Lower smelter production in Europe has added to that surplus and China’s smelters were charging as much as $300 per tonne to process concentrates into metal in late April, according to Fastmarkets.
Spot charges have since eased but only slightly and it looks like it’s going to be a good year to be in the zinc smelting business.
Or it is for those producers who don’t have to worry about record-high power prices.
Such robust zinc mine production would in times past have shaped the market narrative, the assumption being that greater availability would lift smelter treatment terms and incentivise higher refined output.
Mine surplus should be a leading indicator of metal surplus subject to shipping and processing time.

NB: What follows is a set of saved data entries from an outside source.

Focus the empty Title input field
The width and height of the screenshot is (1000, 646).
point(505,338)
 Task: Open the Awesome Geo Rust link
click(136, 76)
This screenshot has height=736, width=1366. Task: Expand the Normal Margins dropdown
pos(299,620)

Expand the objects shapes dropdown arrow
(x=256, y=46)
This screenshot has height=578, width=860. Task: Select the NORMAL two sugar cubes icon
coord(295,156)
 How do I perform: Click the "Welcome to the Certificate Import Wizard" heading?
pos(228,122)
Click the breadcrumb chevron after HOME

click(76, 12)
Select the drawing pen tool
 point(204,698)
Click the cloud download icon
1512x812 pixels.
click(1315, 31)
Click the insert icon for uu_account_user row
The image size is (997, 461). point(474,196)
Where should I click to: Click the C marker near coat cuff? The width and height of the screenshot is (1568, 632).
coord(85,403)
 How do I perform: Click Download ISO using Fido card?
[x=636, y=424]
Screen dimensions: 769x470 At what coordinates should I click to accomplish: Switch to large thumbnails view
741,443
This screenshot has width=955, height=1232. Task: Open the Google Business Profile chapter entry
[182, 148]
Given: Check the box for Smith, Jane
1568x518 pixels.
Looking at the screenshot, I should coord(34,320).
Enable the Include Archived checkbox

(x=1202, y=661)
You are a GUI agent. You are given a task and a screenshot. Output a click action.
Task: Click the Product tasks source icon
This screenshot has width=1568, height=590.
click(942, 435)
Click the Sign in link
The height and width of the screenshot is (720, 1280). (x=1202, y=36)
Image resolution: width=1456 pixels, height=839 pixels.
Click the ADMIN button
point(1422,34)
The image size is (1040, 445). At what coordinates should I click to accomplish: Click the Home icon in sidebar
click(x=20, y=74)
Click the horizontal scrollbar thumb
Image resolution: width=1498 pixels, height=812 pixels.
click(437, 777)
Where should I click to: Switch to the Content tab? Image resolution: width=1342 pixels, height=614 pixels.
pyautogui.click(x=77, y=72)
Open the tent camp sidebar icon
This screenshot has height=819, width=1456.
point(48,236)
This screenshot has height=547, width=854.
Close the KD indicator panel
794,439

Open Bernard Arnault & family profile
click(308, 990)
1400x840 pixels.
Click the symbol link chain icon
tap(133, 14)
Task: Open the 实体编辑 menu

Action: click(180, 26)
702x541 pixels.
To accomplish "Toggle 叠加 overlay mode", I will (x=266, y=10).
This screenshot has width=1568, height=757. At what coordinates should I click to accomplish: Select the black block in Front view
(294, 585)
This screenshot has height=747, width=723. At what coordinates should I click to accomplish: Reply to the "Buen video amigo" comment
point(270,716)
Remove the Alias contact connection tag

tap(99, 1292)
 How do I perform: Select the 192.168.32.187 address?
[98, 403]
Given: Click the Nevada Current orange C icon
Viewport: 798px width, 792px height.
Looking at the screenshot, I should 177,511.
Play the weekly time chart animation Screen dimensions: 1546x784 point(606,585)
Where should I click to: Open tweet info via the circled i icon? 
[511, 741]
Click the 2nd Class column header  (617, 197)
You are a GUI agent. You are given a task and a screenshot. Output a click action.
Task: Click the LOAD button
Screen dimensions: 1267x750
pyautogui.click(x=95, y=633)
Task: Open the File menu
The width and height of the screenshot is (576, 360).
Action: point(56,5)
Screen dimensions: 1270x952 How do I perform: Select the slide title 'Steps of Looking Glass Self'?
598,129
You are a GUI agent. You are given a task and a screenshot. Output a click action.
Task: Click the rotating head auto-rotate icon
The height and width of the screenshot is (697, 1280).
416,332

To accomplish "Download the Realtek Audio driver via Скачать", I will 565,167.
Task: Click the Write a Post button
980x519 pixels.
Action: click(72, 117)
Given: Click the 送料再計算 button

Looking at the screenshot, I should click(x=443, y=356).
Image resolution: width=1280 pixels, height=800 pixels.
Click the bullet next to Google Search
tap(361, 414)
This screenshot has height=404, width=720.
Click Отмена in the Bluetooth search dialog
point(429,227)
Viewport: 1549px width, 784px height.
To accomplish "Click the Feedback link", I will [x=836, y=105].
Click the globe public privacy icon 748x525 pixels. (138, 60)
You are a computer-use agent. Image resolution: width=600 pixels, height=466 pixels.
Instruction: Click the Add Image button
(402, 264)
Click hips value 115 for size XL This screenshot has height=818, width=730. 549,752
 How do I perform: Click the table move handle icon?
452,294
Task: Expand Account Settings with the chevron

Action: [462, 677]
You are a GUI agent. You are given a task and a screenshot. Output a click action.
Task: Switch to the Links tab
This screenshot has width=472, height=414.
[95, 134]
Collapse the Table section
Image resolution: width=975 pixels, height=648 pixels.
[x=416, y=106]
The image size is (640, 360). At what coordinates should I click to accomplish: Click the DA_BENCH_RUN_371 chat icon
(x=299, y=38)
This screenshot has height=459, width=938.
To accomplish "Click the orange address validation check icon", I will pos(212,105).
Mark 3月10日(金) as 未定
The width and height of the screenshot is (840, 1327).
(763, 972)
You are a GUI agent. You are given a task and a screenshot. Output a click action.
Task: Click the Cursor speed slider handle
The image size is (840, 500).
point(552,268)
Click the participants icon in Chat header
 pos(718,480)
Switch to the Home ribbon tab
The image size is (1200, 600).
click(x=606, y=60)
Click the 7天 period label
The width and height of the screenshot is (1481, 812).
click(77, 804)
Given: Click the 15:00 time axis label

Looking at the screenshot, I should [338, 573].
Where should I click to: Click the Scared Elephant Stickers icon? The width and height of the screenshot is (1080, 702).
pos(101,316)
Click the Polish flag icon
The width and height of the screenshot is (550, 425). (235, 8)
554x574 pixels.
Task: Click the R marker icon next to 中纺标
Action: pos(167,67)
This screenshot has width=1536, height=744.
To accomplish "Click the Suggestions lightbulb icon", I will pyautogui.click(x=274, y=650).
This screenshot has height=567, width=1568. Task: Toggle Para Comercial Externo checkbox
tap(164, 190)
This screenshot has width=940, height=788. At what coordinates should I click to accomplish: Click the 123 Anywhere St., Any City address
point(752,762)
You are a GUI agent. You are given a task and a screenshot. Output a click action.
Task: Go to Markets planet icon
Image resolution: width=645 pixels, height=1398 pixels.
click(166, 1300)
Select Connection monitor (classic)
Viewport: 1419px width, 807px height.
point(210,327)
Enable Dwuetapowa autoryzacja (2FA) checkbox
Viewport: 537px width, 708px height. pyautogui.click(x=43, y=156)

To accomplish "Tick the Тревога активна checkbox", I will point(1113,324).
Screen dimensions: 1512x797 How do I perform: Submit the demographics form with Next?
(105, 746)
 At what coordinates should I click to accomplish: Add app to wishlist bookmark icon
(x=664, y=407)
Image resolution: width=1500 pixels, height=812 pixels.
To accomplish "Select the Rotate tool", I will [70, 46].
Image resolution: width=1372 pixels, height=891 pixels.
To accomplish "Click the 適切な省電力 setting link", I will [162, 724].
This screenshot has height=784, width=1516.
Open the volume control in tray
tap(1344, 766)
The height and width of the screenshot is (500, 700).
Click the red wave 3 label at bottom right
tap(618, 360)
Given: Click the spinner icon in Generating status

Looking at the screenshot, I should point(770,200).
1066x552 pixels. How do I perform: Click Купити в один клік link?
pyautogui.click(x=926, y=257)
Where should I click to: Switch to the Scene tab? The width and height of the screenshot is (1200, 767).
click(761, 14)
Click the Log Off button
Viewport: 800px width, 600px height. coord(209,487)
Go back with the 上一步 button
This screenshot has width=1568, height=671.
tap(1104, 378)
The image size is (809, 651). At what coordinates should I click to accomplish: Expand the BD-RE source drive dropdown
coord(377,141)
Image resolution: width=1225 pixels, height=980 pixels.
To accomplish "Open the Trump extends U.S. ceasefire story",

However, it’s not if a significant part of the world’s smelter capacity can’t cover its power costs even with both higher processing charges and elevated physical premiums for metal.
Refined metal availability is currently determining pricing as much as underlying mine balance, both in terms of LME basis price and super-high physical premiums in Europe and the United States.
LME stocks, which were largely located in Asia, have been raided as metal is shipped to fill Europe’s depleted supply chain.
Headline inventory has slumped by 57% to 86,225 tonnes so far this year. Most of that is awaiting physical load-out with live on-warrant stocks standing at just 38,325 tonnes.
LME shadow off-warrant stocks have all but evaporated, totalling 3,171 tonnes at the end of March, down from 93,000 tonnes a year earlier.
There is plenty of zinc in China which could be exported to the rest of the world, but continued disruption in global logistics may slow the response time to a favourable export arbitrage opportunity.
At the start of the year lower European refined metal production looked to be a transient phenomenon, a kink in zinc’s normal mine-supply narrative.
Five months on and energy prices have only risen further, deferring expectations for a return to full smelting capacity.
The smelter twist in the zinc story isn’t going away any time soon, it seems.
Zinc has this month been caught up in the broader base metals rout with bulls fleeing the sector and bears flexing their muscles as the focus turns to China’s loss of growth momentum.
LME three-month metal at a current $3,575 per tonne is down by 27% from its March peak of $4,896 per tonne.
Even after that precipitous slide, however, zinc is trading just shy of 15-year highs. The fact that it’s doing so despite a full concentrates pipeline speaks to the scale of the smelting bottleneck currently defining the market.